3. Impact of Oral Antiseptics on Salivary NO2 Levels

In many industrialized countries, the regular use of an antibacterial mouth rinse is a popular supplement to daily toothbrushing. This may be problematic as an undifferentiated long-term use of oral antiseptics not only inhibits the growths of pathogens but may concomitantly impair the vitality and metabolism of oral symbionts such as the aforementioned nitrate-reducing microbiota on the tongue. Kapil et al. [41][16] reported that the use of an antiseptic chlorhexidine-based mouthwash suppressed microbial nitrate reduction and resulted in a significant increase in systolic blood pressure of young healthy volunteers.

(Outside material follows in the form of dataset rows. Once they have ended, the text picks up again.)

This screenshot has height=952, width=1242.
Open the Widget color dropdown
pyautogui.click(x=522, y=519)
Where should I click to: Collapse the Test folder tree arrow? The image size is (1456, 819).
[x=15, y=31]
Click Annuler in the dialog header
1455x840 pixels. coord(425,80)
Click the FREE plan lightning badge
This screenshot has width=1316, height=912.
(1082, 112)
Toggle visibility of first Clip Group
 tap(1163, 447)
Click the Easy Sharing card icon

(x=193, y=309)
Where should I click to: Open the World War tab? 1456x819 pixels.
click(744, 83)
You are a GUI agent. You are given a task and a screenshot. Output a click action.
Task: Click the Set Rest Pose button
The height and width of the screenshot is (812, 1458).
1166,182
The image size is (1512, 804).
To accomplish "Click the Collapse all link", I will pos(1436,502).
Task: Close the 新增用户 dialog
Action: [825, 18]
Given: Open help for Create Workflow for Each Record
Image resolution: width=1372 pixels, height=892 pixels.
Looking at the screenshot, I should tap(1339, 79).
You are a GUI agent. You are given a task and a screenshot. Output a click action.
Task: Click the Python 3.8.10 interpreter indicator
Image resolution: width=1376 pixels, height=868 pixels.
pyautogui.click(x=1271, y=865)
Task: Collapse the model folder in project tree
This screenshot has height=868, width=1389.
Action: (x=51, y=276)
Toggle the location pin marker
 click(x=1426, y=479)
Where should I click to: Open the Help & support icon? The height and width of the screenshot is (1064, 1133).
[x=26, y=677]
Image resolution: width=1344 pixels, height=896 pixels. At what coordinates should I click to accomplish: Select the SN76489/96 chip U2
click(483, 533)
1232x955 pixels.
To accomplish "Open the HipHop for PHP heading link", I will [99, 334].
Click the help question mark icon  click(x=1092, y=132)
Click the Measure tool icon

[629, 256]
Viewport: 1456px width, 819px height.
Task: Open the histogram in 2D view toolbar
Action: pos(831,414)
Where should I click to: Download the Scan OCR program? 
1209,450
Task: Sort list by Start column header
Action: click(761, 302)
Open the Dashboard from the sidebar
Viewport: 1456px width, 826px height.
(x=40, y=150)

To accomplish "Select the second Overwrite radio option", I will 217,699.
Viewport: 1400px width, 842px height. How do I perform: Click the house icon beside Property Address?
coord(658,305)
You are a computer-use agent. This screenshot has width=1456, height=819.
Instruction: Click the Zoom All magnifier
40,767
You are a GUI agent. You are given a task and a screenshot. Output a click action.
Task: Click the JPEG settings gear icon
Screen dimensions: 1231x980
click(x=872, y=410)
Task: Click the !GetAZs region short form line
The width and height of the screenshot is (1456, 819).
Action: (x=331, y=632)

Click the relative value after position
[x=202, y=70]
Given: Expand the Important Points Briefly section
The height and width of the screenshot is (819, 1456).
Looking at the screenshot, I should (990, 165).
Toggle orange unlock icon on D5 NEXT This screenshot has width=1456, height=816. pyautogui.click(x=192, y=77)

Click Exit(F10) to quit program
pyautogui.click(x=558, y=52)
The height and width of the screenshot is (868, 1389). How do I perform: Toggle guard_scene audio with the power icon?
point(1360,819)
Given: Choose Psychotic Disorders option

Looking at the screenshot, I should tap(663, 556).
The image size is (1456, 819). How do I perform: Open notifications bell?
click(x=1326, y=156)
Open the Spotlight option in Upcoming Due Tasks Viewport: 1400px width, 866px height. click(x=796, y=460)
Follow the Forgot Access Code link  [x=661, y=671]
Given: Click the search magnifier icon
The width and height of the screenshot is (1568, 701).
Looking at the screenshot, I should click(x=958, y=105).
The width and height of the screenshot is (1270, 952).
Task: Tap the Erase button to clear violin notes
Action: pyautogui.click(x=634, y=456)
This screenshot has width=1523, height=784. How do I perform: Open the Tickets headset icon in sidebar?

Other authors have confirmed this finding [42][17], while in epidemiological surveys, the frequent use of mouthwashes was associated with elevated incidences of hypertension [43][18] and type 2 diabetes [44][19], as the availability of nitrate ingested with the daily diet has shown to be an important modulator of insulin resistance in obese adults [45][20] and metabolic syndrome patients [46][21]; therefore, although the use of proven oral antiseptics such as chlorhexidine is still considered safe in principle, current guidelines for the prevention and treatment of caries and periodontal disease recommend their use as an adjunct to mechanical plaque control only for certain indications and limited time spans [47,48][22][23].